PROBLEM TO SOLVE ▸ Output the lines of the records exactly as they appear, starting with the line that contains "This screenshot has" and going on through the line that contains "tap(1357, 207)", with both of those lines included. Leave the pictures out of your answer.

MATERIALS PROVIDED ▸
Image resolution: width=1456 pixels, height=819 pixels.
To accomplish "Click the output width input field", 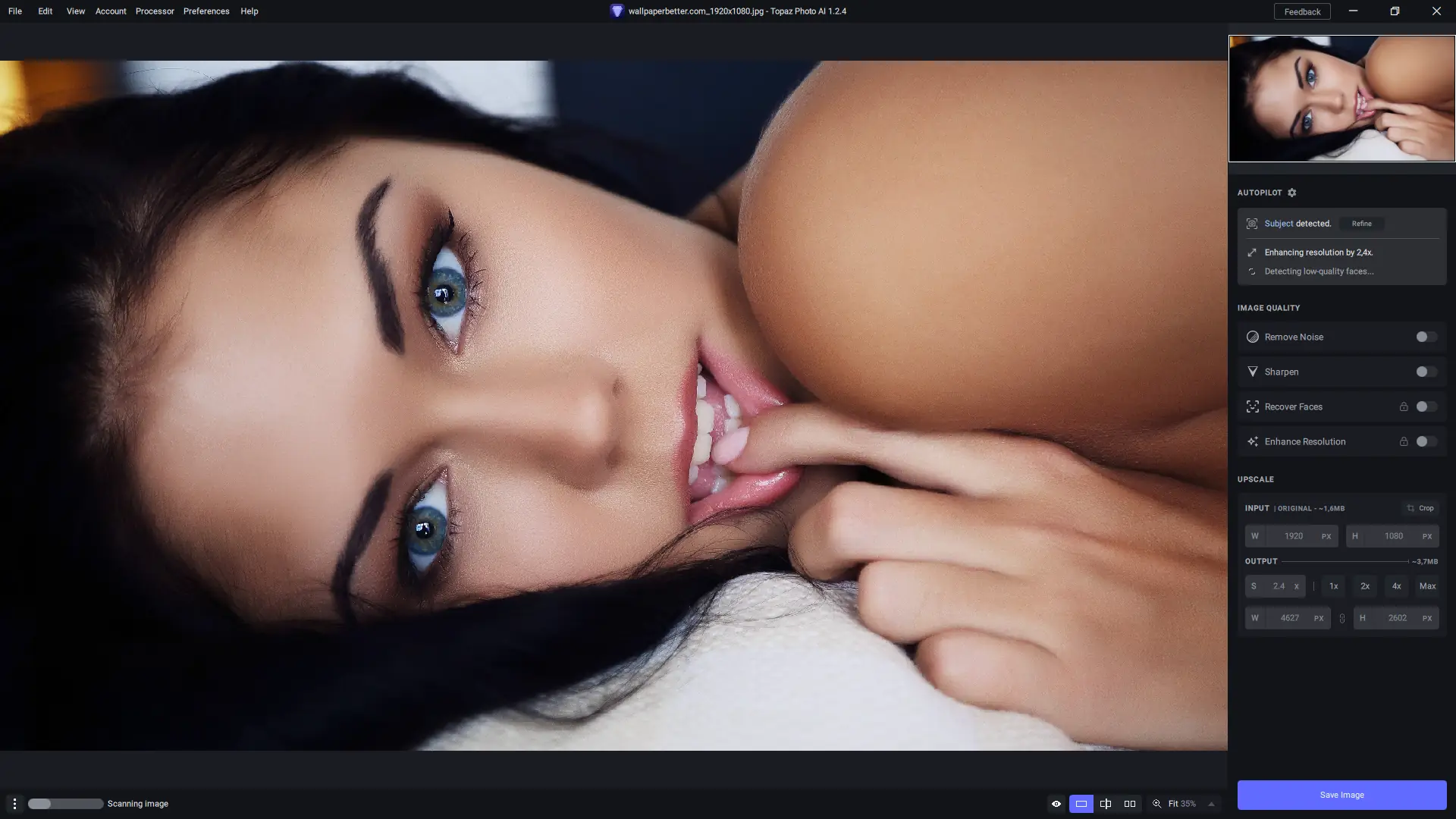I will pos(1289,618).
* * *
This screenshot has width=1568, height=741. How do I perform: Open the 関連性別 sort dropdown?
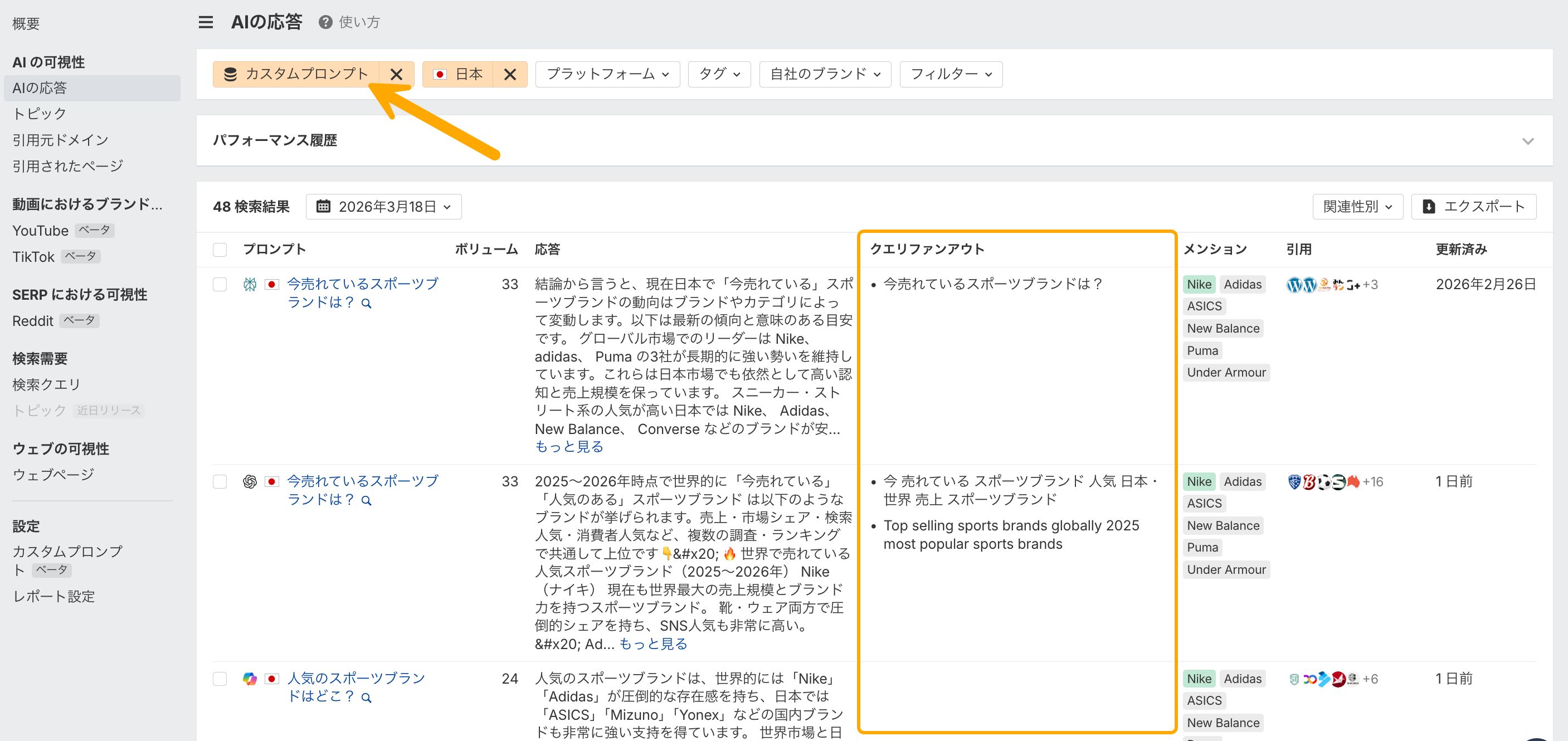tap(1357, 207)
--
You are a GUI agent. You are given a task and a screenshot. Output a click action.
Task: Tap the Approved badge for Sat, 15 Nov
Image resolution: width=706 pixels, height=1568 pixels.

TASK RESPONSE ▸
This screenshot has width=1568, height=741. How do I perform: Open the 関連性別 sort dropdown?
tap(1357, 207)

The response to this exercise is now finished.